A number of intervenors, some of them potential customers, will press the case that the latest greatest plan to keep the lights on is the wrong way to go.
Opposition is based partly on the premise that it represents a big gamble, in that B.C. Hydro would be committing for the next 25 years to natural gas, which is an uncertain commodity with a mercurial track record in terms of price.
There is a chance the project could once again slip sideways and bring the Island closer to the point where an energy crunch becomes quite real.
But the BCUC hearings centre on a deal -- the electricity purchase agreement between Hydro and the company building the plant -- that the commission indirectly had a hand in bringing about.
So upsetting the applecart and starting over again, for the second time in a year, is viewed as an unlikely prospect.
Which means Duke Point Power could have shovels in the ground at the Nanaimo industrial park by March, although I'd have to see it to actually believe it.
The company was put together by an Australian firm that creates investment partnerships.
The operating people are from Pristine Power, a Calgary-based outfit created by people who had a hand in building the Island's first gas-fired plant, near Campbell River.
They won the dogfight that broke out after the utilities commission looked at Hydro's plan to build the Nanaimo plant and said: "Try again."
Almost two dozen companies piled into the breach created when that huge project was derailed.
A half-dozen made it to a short list and Duke Point Power won the day late last year.
If all goes according to plan, it will built the plant for $280 million and sell the power to Hydro for at least 25 years. (It's worth noting that nothing associated with this idea in the past decade has gone according to plan.)
The big difference between the private firm's gas plant and the gas plant envisioned by B.C. Hydro is that there is no new pipeline supplying it with natural gas.
In one of the more remarkable developments in this long saga, the $340-million pipeline vanished over the Christmas holidays.
Hydro teamed up with a private pipeline partner, spent about $50 million on preparations to build a pipeline under Georgia Strait and endured a National Energy Board hearing that stretched an incredible three years.
But GSX, as it was known, started to look sketchy when the utilities commission called for second thoughts.
Designed when the price of gas was about 30 per cent what it is now, and predicated on the assumption it would serve two or three big generating plants, it was formally buried last month, with Island critics cheering its demise. RIP GSX.
The new plan is to rely on the existing Terasen pipeline to supply the two big generating plants (Campbell River and Duke Point) and add new transmission lines, as well.
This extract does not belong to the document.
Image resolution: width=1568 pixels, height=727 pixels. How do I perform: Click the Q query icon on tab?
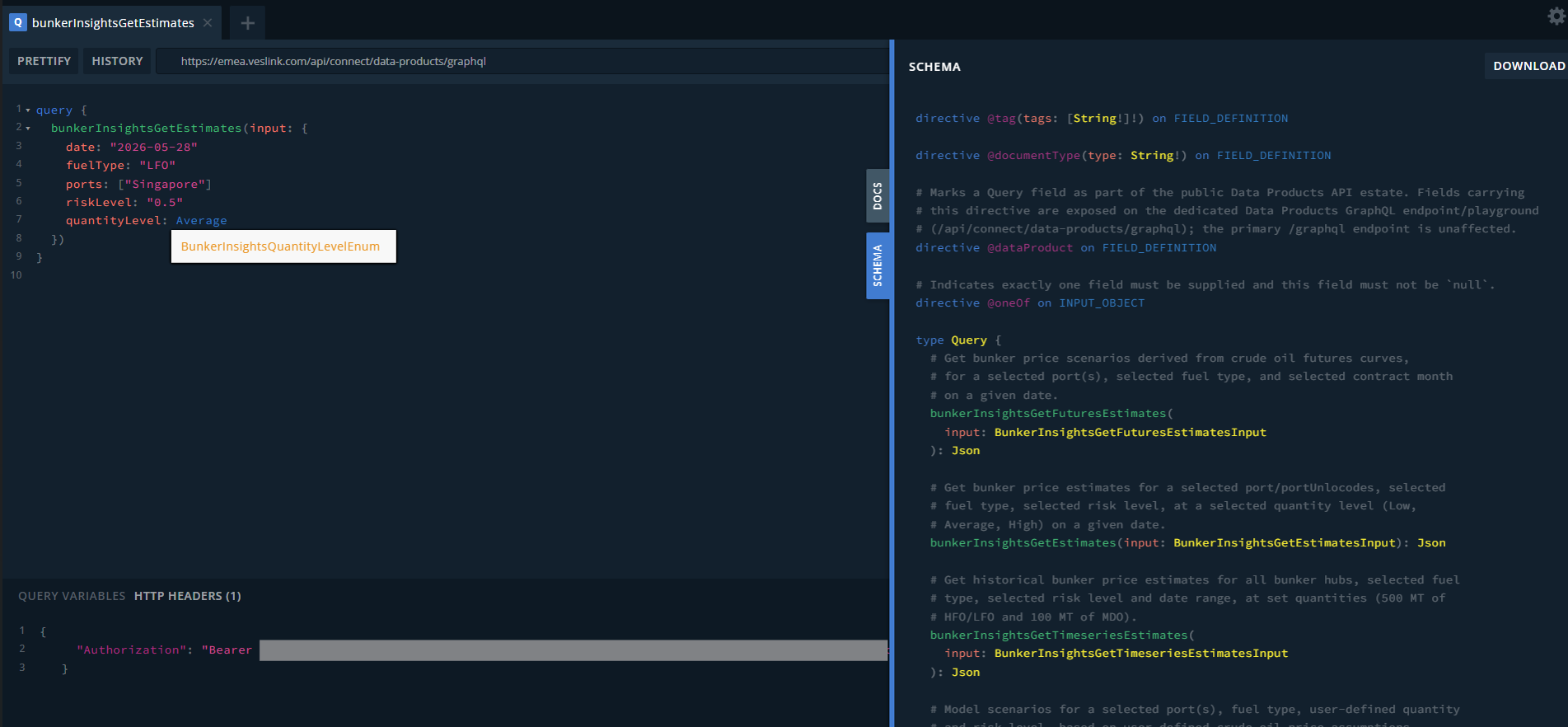click(17, 22)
It's transmission lines that have been driving all these developments for years.
The big existing ones reach the end of their useful life in 2007 and with tougher national standards following the eastern blackout two years ago, that deadline is considered final.
Gas critics have argued all along that the lines should just be replaced, but that doesn't create any more power, it just gives the Island the luxury of enjoying more electricity without having to put up with actually creating it. And B.C. has been a net importer lately.
Pumped up by their success in getting the GSX cancelled, those same social, environmental and energy critics still have their sights set on the Duke Point plant.
So will the big industrial users, who are worried about price and supply. Critics certainly helped bring down the Hydro version of this project. Next week will be the last gasp effort do the same for this version, but time is short and the chances are slim.
Just So You Know: B.C. Hydro had to swallow all the sunk costs incurred by the Hydro-Williams partnership that went into the GSX project. That amounts to $50 million.
And the sunk costs that went into the Duke Point project amount to $70 million. But $50 million of those costs are recoverable from the company that wants to take over the project. So Hydro will be out a total of about $70 million before this project even gets started.
Trivia buffs will recall that was the original per-ship estimate of the cost of the fast ferries.